After yesterday's market plunge, investors wondered if a long-awaited correction was in the works. At least for now, though, stocks are regaining a little bit of lost ground. Employment numbers released this morning showed a better-than-expected jump in private-sector job creation, and if government data on Friday confirms that showing, it could go a long way toward bolstering confidence in the economy. At about 10:45 a.m. EST, the Dow Jones Industrials (INDEX: ^DJI) were up 17 points to 12,776, while the S&P 500 (INDEX: ^GSPC) rose 3 points to 1,346.

But not every stock was able to rebound. Kraft Foods (NYSE: KFT) fell about 1.8% in early trading, as the stock earned a downgrade from Jefferies. The analyst firm pointed to higher pension costs, spinoff-related expenses, and a general slowdown in volume throughout the food industry as factors holding the stock back. Longer-term, though, the company appears poised to benefit from the short-term pain.
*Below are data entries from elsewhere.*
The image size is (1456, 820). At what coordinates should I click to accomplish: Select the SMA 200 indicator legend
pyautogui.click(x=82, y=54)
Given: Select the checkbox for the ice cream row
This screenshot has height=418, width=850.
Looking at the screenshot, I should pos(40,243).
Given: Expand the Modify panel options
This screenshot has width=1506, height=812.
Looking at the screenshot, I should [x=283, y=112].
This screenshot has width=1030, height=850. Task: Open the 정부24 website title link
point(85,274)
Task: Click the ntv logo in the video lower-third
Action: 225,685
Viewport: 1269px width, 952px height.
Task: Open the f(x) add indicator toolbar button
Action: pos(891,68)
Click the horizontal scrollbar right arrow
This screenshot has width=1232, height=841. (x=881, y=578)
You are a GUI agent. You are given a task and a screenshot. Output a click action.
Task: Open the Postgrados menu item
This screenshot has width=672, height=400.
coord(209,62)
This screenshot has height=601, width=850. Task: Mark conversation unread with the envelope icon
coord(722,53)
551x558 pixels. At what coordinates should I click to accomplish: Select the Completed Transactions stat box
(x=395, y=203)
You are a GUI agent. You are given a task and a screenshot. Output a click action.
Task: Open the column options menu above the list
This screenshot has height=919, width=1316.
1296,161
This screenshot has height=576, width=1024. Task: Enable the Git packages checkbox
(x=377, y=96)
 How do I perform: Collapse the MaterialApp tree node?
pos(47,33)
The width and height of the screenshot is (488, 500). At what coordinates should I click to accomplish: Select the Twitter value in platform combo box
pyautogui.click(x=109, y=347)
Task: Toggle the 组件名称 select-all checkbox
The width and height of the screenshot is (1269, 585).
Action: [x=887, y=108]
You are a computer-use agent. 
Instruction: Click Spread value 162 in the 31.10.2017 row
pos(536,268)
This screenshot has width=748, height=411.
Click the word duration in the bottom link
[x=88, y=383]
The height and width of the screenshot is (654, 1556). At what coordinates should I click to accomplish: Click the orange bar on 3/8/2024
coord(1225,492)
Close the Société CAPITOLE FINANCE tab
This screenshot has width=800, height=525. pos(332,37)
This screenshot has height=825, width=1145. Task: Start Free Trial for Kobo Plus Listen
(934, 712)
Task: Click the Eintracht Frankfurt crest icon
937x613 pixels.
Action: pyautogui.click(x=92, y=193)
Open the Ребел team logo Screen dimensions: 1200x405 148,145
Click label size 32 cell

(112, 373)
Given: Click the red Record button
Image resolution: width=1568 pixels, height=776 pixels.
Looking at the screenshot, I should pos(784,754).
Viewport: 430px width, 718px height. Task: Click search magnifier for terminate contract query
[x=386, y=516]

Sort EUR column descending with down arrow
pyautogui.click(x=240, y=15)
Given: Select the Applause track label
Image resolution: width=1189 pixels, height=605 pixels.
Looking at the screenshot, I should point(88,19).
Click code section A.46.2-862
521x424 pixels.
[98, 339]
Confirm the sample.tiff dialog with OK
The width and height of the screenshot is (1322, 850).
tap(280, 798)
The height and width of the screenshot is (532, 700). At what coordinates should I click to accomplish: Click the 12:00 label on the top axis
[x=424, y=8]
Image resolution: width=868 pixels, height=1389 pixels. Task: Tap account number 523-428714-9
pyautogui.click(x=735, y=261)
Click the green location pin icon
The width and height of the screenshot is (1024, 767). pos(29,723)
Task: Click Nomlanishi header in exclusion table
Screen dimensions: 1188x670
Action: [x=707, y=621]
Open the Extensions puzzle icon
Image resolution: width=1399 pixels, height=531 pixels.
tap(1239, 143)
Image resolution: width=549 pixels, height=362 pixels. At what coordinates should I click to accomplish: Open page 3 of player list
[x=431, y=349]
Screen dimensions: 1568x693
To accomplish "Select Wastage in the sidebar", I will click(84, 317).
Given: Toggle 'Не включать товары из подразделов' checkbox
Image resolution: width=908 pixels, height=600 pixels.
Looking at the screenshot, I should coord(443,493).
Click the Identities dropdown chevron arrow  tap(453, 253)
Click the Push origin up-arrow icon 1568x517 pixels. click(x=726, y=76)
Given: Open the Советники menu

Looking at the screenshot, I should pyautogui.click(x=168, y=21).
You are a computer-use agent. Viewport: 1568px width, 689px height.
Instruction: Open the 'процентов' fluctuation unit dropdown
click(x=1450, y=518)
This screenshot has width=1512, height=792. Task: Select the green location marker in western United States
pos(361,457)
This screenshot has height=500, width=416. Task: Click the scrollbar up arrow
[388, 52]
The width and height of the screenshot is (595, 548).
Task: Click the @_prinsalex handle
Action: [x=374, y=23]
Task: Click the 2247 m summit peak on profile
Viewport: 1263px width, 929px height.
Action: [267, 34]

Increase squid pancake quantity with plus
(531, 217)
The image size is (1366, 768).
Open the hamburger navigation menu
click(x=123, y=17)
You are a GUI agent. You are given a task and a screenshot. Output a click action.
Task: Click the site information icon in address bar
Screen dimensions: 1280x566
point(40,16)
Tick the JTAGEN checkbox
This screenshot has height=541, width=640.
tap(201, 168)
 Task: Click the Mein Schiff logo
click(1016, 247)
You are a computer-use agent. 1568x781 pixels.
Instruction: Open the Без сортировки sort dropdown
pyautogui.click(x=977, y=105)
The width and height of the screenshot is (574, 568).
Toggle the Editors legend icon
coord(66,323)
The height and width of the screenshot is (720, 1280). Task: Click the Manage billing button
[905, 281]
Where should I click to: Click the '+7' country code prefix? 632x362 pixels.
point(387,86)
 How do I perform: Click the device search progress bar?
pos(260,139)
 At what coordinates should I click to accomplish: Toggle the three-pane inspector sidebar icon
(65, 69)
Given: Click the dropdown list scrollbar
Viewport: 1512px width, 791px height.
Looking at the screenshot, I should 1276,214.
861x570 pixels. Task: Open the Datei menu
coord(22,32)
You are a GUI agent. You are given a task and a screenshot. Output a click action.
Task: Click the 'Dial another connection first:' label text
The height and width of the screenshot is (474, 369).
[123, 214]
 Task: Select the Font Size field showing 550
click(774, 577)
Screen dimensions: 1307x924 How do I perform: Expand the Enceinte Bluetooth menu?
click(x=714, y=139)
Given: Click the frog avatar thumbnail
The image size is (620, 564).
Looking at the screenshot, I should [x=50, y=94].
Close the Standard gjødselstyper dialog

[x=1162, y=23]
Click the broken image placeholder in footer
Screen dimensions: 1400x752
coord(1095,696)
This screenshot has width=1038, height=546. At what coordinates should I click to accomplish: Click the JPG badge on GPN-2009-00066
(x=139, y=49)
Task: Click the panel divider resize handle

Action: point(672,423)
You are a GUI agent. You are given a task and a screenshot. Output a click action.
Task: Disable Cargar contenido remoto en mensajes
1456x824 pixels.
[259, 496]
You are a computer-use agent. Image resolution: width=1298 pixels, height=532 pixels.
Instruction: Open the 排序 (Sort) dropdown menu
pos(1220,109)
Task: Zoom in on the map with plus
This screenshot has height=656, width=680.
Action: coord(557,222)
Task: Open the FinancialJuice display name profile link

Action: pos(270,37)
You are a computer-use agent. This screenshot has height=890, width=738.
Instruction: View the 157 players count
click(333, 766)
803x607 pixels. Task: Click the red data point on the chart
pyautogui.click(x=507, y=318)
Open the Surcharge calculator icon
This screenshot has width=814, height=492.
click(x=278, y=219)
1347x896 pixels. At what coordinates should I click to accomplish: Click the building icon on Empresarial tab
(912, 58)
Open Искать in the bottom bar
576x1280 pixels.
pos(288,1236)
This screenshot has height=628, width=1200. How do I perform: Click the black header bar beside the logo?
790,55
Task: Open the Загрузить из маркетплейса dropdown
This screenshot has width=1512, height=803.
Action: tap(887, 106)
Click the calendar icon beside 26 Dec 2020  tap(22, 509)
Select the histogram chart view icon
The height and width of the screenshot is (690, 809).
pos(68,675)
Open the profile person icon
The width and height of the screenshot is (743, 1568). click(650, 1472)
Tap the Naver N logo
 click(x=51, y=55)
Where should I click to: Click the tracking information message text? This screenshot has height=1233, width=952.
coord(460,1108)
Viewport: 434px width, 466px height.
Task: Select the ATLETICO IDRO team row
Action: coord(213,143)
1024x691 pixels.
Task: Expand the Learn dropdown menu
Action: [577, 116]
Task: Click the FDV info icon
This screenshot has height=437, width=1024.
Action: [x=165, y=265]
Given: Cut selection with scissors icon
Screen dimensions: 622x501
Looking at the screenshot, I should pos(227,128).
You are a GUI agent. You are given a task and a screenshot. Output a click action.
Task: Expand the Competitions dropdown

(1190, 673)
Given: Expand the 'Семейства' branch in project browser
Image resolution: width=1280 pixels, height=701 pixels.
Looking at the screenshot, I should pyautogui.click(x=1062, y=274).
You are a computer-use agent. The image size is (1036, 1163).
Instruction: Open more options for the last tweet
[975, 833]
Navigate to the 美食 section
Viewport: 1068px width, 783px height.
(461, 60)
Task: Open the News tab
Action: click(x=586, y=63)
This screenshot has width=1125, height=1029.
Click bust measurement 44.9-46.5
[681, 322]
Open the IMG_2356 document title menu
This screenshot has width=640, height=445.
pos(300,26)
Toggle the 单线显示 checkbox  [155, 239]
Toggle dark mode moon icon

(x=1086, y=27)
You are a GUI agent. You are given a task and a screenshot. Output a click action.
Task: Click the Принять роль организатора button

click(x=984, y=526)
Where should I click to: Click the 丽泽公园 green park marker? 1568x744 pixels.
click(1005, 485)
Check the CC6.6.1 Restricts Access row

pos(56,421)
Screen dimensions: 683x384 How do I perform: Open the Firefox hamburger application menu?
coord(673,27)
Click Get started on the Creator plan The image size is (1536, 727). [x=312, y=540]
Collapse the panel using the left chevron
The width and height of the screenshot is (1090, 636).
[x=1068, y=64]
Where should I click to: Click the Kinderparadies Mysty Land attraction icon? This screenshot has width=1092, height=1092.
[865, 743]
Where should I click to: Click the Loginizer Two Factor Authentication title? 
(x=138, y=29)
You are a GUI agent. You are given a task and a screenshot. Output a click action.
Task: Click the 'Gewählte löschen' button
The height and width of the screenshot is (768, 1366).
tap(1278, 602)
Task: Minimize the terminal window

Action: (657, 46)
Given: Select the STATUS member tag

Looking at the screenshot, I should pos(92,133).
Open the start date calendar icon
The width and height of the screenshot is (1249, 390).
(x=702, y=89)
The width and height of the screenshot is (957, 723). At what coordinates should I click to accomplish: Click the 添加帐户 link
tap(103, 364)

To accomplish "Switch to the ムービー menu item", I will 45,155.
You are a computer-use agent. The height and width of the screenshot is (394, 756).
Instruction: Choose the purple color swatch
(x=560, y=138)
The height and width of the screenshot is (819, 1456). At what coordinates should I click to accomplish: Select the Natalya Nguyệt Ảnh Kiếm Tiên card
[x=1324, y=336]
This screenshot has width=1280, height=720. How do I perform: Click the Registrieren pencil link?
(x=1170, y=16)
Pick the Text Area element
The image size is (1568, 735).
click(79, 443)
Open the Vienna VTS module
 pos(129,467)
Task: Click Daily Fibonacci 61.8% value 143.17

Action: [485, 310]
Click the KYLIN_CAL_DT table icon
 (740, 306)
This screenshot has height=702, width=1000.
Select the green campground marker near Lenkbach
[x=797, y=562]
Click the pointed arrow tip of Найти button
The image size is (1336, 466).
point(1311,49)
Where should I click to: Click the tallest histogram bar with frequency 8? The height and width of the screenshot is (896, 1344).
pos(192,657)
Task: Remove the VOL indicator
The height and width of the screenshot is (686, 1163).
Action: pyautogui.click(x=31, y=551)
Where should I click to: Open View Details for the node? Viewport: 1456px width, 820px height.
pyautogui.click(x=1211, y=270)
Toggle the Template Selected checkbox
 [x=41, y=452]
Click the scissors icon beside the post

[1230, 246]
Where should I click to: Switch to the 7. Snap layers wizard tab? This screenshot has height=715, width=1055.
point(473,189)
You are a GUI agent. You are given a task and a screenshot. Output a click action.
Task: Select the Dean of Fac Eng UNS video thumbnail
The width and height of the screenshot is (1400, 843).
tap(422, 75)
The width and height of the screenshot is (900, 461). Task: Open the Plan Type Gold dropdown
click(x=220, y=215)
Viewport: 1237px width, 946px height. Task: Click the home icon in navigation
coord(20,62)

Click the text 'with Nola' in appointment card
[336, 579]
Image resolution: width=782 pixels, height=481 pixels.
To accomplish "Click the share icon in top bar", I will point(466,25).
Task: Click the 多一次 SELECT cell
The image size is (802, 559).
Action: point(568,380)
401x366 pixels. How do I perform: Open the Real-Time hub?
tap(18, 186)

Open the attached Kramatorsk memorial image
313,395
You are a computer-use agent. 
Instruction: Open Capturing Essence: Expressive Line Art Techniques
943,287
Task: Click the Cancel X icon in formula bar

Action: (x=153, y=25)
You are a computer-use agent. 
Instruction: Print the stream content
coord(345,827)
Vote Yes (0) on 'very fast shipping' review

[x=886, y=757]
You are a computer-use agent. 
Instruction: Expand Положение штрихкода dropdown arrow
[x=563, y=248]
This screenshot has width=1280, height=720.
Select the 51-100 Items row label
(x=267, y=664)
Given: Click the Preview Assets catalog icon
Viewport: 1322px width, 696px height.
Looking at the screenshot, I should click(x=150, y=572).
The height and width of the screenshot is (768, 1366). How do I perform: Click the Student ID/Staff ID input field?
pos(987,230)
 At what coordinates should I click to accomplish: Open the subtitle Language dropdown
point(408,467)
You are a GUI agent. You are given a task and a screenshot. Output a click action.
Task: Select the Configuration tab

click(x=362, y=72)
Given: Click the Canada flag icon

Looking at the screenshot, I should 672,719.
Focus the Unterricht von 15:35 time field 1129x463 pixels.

Merck (NYSE: MRK) also dropped, losing 1.3%. Largely lost in the noise from yesterday's broad-based plunge was news from the pharmaceutical company that it would miss analyst estimates on earnings for the first quarter. Yet by holding its full-year profit forecast steady, Merck may simply think that temporary factors like currency exchange rates, which are hurting results, won't last for long.

Finally, AT&T (NYSE: T) was almost unchanged as the mobile provider awaits an expected announcement later today from Apple about the release of the iPad 3. Some believe that the new iPad may offer 4G capability, which could spur a shift of customers away from the WiFi version toward the more expensive 4G-capable iPads.